◆ **Task goal**:
A bare number is required: the count of lines in the material below that hold the word "will".

++++ Record set ++++

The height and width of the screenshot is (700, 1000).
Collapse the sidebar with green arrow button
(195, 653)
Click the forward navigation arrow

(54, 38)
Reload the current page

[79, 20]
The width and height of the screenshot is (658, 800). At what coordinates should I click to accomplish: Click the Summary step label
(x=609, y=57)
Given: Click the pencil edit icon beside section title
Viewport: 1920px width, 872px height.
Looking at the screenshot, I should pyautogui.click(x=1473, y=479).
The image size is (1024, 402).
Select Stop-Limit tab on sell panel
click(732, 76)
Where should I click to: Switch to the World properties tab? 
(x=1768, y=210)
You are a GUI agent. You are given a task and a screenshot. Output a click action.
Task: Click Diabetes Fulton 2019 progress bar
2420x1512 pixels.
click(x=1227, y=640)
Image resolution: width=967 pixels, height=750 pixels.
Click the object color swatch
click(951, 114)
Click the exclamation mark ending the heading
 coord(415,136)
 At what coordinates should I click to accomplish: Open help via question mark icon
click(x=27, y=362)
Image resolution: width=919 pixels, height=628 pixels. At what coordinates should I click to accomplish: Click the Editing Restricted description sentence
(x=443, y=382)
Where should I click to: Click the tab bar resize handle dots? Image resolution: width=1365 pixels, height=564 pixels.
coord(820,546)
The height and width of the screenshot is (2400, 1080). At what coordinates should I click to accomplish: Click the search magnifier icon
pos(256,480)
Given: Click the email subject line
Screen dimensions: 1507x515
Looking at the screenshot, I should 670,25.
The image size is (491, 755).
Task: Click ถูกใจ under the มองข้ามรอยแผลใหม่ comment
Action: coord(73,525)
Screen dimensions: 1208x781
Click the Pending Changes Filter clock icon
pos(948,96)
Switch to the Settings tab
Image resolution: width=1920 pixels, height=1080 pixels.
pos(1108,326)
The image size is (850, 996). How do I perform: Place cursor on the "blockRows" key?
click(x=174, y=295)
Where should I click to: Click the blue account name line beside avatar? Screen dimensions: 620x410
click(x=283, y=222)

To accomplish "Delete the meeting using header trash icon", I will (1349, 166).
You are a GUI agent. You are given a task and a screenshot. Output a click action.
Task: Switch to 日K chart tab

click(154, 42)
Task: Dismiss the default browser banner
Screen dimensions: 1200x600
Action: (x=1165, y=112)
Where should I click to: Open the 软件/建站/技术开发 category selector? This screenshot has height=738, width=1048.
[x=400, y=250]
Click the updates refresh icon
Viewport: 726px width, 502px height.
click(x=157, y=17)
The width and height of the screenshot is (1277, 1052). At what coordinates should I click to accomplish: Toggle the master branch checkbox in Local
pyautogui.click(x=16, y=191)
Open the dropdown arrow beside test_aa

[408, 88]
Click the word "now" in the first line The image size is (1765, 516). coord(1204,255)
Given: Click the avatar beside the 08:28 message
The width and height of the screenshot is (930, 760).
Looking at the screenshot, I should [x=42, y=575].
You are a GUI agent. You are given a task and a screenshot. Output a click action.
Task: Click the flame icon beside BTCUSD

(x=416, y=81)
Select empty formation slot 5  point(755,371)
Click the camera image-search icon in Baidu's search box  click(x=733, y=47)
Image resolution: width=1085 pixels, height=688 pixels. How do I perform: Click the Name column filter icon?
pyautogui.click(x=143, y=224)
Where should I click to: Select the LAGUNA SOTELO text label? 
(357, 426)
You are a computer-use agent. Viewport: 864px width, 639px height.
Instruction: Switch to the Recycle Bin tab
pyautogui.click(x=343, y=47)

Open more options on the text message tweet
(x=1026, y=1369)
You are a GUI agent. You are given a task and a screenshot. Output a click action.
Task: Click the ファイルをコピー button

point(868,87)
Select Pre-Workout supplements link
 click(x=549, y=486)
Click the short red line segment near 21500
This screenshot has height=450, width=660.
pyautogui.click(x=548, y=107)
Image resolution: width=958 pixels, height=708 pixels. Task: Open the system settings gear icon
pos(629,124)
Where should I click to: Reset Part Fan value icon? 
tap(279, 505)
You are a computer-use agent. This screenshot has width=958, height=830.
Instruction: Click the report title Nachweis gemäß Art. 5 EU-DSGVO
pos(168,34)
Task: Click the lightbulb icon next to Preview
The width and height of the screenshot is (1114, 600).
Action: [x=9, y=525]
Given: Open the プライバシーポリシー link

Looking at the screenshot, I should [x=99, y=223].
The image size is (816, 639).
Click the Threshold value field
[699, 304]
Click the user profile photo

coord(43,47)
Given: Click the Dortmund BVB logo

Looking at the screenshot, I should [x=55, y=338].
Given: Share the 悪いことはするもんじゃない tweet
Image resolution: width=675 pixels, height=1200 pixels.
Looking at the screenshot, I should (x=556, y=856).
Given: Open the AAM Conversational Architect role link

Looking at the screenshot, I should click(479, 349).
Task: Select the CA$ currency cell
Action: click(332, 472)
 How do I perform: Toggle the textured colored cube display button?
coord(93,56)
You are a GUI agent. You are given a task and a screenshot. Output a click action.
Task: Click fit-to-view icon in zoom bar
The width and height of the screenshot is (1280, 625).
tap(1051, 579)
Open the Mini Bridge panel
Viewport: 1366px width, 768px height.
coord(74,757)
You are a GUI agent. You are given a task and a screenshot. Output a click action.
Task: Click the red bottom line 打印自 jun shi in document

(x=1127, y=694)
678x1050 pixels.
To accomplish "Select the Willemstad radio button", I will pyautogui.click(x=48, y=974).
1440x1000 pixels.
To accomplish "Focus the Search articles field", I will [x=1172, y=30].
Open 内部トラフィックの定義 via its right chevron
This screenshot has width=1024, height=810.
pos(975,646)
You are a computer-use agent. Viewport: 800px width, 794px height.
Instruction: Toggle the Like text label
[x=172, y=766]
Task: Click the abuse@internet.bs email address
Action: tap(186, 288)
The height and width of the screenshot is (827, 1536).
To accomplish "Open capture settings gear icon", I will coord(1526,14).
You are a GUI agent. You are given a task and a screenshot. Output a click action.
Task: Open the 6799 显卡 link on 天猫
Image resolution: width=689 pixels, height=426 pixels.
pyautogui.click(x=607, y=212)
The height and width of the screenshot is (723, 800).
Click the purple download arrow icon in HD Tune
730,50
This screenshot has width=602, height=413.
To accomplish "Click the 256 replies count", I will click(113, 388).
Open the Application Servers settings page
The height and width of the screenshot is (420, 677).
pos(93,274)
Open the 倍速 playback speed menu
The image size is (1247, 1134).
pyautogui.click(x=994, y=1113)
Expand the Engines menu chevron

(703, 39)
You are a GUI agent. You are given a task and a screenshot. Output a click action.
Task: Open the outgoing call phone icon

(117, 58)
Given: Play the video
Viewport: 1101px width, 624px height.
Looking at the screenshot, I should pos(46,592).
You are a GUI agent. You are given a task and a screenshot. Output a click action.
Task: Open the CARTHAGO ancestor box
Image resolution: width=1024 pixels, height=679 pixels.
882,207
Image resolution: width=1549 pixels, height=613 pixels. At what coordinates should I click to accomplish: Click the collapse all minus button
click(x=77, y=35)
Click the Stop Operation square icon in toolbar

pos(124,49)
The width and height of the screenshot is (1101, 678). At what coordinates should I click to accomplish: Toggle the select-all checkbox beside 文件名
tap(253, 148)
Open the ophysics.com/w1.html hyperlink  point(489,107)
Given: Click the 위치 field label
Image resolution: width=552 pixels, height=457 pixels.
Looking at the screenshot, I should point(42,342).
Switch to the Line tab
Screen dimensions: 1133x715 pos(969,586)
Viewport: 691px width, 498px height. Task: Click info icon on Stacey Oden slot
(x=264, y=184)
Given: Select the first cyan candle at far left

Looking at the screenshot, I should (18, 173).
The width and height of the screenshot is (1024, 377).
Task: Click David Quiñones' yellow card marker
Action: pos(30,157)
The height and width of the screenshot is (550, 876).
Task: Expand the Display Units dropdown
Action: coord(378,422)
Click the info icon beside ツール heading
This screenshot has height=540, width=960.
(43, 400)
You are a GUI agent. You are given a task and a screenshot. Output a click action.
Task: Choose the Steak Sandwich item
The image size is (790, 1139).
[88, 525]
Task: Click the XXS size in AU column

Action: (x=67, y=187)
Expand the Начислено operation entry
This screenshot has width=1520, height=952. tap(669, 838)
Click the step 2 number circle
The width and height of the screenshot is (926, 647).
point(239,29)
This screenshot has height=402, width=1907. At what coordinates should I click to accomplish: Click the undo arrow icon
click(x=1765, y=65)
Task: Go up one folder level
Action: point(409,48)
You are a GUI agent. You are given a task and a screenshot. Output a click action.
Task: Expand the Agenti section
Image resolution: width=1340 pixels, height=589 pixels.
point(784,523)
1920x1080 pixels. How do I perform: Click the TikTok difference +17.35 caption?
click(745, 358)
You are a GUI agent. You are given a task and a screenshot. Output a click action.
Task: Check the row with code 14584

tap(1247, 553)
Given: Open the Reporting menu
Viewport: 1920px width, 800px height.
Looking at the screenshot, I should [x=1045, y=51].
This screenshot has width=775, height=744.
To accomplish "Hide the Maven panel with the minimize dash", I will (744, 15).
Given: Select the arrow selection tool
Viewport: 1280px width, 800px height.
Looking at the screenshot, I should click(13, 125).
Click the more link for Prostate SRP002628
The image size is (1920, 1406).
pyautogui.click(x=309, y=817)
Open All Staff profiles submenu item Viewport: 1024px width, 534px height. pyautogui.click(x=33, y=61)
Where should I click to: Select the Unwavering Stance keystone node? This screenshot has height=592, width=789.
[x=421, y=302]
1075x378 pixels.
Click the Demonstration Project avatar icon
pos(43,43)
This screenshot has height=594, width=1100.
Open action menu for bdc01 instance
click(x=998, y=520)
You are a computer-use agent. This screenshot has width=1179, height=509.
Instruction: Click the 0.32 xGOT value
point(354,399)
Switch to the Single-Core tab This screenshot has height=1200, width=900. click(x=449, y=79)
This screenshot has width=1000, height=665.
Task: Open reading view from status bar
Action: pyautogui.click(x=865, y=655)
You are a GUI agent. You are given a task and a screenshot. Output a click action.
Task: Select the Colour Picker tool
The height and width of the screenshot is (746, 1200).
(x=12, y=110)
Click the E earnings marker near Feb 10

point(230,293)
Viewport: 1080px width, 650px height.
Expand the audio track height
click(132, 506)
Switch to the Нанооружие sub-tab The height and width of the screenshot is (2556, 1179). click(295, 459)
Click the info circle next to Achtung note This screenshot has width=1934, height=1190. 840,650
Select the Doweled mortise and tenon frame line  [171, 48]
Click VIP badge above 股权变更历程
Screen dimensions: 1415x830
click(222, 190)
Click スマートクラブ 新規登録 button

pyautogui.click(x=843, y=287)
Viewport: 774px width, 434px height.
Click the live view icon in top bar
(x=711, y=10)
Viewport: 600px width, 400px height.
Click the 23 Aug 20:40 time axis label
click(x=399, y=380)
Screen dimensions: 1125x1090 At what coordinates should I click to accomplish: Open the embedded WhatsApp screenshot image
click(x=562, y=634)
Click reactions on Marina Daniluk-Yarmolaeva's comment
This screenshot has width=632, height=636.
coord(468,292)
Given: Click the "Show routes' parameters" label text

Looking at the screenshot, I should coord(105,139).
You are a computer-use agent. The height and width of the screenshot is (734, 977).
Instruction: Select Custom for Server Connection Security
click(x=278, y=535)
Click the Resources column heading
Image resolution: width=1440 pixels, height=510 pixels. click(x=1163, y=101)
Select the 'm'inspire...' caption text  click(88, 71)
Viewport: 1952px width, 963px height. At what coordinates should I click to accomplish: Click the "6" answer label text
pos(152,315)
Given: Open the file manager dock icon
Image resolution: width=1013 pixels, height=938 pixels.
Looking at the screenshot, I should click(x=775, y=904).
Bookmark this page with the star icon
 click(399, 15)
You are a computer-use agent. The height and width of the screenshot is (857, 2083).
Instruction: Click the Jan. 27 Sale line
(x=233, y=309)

++++

◆ **Exercise solution**:
6